For Hubert had just come to say that they had asked Mrs. Busson to have tea half an hour earlier than usual.
“For particular reasons,” Hubert had explained.
Diana’s guess was wrong, however.
What was actually planned was never let out by the conspirators, nor indeed what actually took place, for Phoena was called upon to make no entry in her book that evening. Only mere fragments of information leaked out from Hubert. They were told in strict confidence to Marygold, and, being pieced together by her elders, furnished the following story, which was practically the true one.
By way of beginning their new career, the boys had determined to turn their attention to the trespassers, who vexed Busson’s soul so sorely and so persistently by straying from the footpaths through his grass fields, and making short cuts instead.
“We’ll give them such a lesson in trespassing,” the boys agreed, “that old Busson will bless us for ever after.”
With this laudable result in view, it would appear that they had arranged to lie in wait, “armed to the teef” as Hubert expressed it, i.e., provided with stout sticks, and concealed behind hay-stacks and hedges, in order to fall upon the first evil-doer who should stray from the right path. Their dream was to capture as many of these malefactors as possible, and to drag them to the farm bound in chains.
The chains were to be represented by some strong whipcord, upon the purchase of which the knights expended a considerable amount of their week’s pocket money. They made their plans with much care. They had learnt the “lay of the land” by heart, they had reconnoitred their positions again and again, and had rehearsed their manœuvres at least a dozen times during the day. Hubert had been well drilled in his part, with a good allowance of “toko,” which he had taken in excellent part as belonging of right to the fortunes of war; yet, despite all these preparations, when the moment for action came the result was a failure, and rather an ignominious one too.

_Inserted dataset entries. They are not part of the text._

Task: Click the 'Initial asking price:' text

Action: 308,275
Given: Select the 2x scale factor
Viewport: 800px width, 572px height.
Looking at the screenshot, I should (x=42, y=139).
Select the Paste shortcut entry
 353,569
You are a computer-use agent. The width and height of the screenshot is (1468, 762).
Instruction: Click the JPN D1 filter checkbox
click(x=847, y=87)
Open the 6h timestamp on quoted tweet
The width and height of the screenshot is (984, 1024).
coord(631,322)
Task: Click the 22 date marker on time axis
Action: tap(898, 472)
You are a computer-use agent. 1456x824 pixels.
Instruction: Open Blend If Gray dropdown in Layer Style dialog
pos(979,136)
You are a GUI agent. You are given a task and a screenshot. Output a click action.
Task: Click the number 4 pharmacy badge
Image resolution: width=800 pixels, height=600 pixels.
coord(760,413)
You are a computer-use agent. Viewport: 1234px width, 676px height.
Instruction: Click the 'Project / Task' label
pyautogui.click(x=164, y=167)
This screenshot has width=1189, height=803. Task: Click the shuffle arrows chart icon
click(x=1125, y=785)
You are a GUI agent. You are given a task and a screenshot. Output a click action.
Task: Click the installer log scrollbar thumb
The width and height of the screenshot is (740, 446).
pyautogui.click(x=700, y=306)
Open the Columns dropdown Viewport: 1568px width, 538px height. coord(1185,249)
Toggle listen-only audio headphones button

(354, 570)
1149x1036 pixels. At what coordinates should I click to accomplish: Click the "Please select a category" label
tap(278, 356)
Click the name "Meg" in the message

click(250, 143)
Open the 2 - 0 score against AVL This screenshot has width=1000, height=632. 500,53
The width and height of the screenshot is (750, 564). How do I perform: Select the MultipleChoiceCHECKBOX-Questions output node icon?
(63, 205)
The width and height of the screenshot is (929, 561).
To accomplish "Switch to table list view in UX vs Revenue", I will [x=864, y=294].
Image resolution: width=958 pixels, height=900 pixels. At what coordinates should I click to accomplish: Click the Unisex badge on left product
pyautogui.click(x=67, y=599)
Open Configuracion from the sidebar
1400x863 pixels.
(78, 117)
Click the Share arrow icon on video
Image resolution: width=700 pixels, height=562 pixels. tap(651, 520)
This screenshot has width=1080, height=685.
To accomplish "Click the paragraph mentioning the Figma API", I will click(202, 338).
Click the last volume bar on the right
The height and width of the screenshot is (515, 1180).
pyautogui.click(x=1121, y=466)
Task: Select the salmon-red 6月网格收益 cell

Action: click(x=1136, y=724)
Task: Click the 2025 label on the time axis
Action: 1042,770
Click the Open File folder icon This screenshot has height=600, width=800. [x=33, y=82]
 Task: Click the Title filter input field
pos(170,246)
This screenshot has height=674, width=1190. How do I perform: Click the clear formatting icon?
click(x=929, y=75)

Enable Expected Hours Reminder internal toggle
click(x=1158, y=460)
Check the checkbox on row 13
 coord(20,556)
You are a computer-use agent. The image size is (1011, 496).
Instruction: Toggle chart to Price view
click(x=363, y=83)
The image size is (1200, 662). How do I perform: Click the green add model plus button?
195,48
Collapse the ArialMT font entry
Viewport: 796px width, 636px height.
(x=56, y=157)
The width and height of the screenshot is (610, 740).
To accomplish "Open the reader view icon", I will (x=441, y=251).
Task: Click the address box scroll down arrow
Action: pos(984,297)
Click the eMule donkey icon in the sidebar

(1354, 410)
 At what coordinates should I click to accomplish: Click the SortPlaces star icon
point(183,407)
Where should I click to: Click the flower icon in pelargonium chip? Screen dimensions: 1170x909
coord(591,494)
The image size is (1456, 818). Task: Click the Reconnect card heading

They were to wait till well after dusk before beginning operations, twilight being the time when the trespassers were always abroad. Each of the boys was to occupy a separate position, and to be ready to spring upon the foe or foes the instant that there was a deviation from the lawful path, and by judicious out-flanking no culprit was to be suffered to escape. Hubert was concealed in a deep ditch which ran so close to the foot-path that he could not fail to note the passers-by, but he was specially charged not to blow his whistle unless the individual did actually transgress and forsake the beaten way.
“They must be caught red-handed,” the boys had decreed.
Loyally did Hubert fulfill his duty, though he literally hungered to see each passing pair of feet stray into forbidden paths. But none of the tired labourers who passed along the field showed any inclination to wander. Hubert had to let all go by with a heavy sigh and an increased longing for “really bad ones” to come soon.
At length, when it was growing very dusk, a short figure was seen to vault over the stile at the further end of the field, and without attempting to approach the foot-path, run boldly across the meadow.
Here, at last, was the longed-for malefactor.
Before even Hubert could whistle, Andrew, who was nearest to the stile, had darted out of his hiding-place and was attacking the foe.
But instead of meeting him face to face, as had been agreed should be done, according to the accepted canons of fair fighting, Andrew had allowed his victim to pass him, and had then followed him and struck him with his stick.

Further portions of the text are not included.